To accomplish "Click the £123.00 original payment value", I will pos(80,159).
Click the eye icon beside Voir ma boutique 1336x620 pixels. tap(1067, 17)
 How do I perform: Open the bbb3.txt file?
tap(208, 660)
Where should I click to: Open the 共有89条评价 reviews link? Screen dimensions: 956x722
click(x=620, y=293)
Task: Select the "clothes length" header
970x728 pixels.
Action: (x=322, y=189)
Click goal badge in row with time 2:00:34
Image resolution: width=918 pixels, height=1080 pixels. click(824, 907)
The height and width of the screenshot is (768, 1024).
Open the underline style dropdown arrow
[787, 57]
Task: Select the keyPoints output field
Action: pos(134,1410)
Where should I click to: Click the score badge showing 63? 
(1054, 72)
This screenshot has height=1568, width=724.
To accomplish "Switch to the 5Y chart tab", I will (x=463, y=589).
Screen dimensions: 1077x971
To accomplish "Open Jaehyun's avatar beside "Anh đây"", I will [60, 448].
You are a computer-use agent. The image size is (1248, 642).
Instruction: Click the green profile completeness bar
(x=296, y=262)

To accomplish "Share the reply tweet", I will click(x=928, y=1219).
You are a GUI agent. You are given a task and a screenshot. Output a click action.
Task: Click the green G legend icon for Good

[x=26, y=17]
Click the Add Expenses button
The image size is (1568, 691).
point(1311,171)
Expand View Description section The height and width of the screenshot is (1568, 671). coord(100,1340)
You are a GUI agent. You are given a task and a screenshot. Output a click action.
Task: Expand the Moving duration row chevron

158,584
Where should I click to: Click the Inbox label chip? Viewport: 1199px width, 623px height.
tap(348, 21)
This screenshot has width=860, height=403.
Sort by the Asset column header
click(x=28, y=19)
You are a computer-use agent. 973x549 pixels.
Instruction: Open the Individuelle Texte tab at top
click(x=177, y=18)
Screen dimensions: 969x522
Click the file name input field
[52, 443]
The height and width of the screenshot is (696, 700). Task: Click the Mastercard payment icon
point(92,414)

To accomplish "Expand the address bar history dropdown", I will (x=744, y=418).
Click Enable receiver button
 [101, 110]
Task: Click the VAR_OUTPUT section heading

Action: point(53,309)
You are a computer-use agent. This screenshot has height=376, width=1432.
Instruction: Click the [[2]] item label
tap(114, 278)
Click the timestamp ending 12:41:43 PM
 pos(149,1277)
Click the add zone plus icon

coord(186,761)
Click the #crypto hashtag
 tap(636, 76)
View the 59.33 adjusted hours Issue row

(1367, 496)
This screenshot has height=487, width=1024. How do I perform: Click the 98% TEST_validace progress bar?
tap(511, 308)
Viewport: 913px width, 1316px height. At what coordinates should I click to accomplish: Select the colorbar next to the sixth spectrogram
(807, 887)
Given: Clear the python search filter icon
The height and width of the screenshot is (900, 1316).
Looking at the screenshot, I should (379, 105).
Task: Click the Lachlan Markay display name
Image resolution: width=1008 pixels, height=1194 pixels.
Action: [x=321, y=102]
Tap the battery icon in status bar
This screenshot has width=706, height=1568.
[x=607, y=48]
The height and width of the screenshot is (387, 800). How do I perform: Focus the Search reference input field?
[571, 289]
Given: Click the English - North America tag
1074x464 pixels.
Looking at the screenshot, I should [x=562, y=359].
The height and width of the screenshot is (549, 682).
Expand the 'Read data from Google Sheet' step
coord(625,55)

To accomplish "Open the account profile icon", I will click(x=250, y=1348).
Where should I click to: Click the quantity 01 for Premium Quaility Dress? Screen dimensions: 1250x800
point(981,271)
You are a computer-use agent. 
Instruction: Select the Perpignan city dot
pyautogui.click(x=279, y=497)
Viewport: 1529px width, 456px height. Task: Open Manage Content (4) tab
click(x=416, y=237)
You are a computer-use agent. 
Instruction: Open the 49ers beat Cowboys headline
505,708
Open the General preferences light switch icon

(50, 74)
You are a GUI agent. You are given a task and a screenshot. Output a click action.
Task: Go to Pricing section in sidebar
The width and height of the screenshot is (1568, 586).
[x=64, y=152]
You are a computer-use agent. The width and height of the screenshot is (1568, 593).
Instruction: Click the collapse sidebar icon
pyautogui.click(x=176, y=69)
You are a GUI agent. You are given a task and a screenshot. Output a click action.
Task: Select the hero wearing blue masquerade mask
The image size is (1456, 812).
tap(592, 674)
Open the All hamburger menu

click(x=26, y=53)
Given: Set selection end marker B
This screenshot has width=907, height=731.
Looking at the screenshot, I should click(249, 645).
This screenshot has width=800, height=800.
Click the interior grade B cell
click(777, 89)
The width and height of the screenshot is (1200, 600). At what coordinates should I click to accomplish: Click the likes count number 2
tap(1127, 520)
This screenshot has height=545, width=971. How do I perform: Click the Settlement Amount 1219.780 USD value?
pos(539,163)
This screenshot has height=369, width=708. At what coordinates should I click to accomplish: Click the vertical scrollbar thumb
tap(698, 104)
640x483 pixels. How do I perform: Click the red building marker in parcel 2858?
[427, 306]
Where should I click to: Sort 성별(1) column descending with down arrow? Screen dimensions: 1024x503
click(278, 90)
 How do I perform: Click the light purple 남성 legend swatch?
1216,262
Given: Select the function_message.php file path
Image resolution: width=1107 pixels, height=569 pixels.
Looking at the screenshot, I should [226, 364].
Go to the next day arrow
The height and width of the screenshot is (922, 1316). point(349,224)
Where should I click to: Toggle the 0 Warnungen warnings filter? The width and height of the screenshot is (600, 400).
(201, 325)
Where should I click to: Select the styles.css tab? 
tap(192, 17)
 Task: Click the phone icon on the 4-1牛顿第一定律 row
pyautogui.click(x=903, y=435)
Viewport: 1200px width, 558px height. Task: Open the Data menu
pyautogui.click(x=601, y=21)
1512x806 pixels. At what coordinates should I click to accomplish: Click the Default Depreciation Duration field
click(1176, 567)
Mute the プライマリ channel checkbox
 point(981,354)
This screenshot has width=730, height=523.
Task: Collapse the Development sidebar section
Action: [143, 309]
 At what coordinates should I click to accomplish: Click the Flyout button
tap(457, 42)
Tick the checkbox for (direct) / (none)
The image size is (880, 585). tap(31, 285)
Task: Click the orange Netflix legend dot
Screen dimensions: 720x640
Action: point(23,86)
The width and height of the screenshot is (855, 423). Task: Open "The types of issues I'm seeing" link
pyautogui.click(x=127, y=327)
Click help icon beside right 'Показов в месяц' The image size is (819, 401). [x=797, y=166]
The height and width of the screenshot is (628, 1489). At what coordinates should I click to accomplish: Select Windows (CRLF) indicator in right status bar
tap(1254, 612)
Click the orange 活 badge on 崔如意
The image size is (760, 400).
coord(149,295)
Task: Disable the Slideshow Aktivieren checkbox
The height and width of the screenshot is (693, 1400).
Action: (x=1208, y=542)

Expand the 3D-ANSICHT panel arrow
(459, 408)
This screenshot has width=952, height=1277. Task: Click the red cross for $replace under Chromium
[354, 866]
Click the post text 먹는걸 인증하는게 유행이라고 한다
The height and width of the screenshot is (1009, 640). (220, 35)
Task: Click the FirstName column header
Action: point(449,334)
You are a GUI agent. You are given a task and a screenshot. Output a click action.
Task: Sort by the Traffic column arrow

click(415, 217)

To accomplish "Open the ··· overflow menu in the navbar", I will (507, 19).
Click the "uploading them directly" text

*Aim of the task*.
Bring together each line above where the string "computer" turns up.

*Solution below*.
You are a computer-use agent. The image size is (1248, 642).
You are a computer-use agent. 973x549 pixels.
You are a computer-use agent. This screenshot has height=376, width=1432.
You are a computer-use agent. 
You are a computer-use agent. 
You are a computer-use agent. The width and height of the screenshot is (1568, 593).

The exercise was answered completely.